Identidade visual - Criado em 2019, o movimento foi se fortalecendo até chegar, em fevereiro de 2021, à marca “Elas por Elas”. Por sugestão da pedagoga Paula Rodrigues, Cleia Pereira elaborou a primeira identidade visual do coletivo das marajoaras. O desenho, representando a união das mulheres, destacava uma flor branca, símbolo da força, da união e da delicadeza da mulher, que precisa ocupar, sem temor, seu espaço na sociedade.
No dia 4 de março de 2021, por solicitação de representantes do grupo, a marca ganhou o nome do município, e a flor cedeu o espaço para o desenho de quatro mãos fechadas, representando uma luta que deve ser de toda a sociedade.
Responsável pelas alterações, Shirley Corrêa, acadêmica de Ciências Contábeis, conta que a inspiração nasceu de um trabalho acadêmico, escrito no ano passado por ela e um grupo de amigas, denominado “Contabilidade Feita por Elas”.
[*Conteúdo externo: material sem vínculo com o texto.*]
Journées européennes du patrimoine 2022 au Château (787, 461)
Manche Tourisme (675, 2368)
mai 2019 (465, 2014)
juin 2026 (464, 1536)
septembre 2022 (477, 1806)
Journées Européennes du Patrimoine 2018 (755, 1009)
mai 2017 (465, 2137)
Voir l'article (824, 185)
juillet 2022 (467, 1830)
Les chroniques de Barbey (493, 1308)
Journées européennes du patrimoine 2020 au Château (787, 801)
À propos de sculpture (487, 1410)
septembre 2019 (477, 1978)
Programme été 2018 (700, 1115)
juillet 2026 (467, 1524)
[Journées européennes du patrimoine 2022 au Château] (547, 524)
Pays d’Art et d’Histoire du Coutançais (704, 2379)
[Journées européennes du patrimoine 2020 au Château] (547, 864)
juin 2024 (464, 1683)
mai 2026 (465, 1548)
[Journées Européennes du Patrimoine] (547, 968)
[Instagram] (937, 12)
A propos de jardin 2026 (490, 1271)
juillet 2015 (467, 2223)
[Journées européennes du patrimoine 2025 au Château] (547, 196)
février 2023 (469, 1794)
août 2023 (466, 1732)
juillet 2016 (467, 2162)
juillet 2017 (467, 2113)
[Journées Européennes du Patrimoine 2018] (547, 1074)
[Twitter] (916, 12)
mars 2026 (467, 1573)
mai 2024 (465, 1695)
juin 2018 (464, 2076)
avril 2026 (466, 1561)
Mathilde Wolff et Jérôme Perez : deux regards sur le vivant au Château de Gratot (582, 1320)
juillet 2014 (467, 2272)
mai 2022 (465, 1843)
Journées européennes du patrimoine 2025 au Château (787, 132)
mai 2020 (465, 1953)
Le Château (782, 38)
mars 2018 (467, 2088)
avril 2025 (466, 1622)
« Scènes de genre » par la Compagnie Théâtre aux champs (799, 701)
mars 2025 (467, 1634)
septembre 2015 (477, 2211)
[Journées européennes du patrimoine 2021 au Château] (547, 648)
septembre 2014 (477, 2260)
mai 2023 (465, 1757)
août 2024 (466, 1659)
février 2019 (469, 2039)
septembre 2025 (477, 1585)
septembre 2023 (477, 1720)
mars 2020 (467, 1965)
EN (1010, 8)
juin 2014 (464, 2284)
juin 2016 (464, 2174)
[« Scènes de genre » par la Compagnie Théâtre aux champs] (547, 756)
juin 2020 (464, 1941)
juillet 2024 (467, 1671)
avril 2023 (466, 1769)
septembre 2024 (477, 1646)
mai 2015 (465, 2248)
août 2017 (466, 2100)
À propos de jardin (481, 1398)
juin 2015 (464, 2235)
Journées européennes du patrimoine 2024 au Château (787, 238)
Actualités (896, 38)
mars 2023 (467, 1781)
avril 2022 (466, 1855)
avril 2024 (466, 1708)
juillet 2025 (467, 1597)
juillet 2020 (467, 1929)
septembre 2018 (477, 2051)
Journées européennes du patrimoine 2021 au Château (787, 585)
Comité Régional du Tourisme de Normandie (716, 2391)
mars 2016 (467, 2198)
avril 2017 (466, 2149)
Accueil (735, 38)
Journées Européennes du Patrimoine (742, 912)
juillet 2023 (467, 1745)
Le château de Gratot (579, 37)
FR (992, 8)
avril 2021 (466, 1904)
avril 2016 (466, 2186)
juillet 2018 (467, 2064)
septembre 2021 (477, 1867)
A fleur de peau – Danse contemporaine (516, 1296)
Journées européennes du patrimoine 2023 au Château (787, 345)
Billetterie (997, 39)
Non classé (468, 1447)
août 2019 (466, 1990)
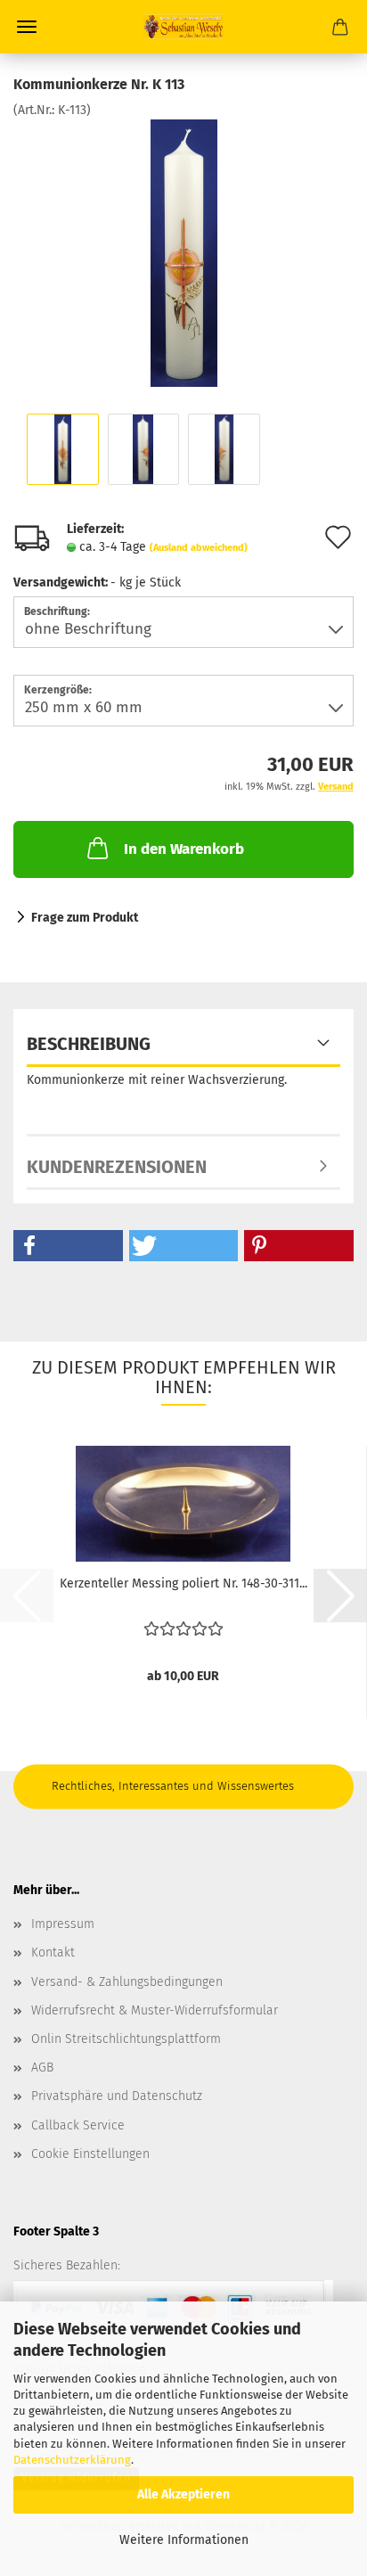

“Usamos várias imagens, inclusive essa. O trabalho era sobre uma pesquisa que aponta que 66% das mulheres exercem a profissão contábil no Brasil”. Para a autora, a participação feminina no setor da Contabilidade tem crescido, e essas mulheres apresentam diferencial no exercício da profissão. “Somos mulheres, e a igualdade sempre será a nossa bandeira”, completa.
Das palavras às ações, as mulheres de São Sebastião da Boa Vista foram às ruas em dezembro de 2020 ecoar suas vozes contra o crescimento exponencial dos casos de feminicídio durante a pandemia de Covid-19. “Parem de nos matar!”, suplicaram as participantes, obedecendo às normas de prevenção à Covid-19, como uso de máscaras, álcool em gel 70% e distanciamento.
O objetivo foi começar a conscientizar a população sobre os danos físicos, psicológicos e sociais causados pelo feminicídio e por qualquer outro tipo de violência contra a mulher.
Portando cartazes e as mãos pintadas com um “X” vermelho, as participantes abordaram várias questões relativas ao tema, citando casos recentes de feminicídio no Marajó e em outras regiões do Brasil, como o assassinato de Leila Arruda, candidata à prefeita de Curralinho (município próximo a São Sebastião), pelo ex-marido; o da pescadora Michele Gomes, 27 anos, boavistense morta em 2020 pelo ex-companheiro, e o da vereadora carioca Marielle Franco, executada a tiros em 2018, na capital do Rio de Janeiro – crime que permanece sem punição e identificação dos mandantes.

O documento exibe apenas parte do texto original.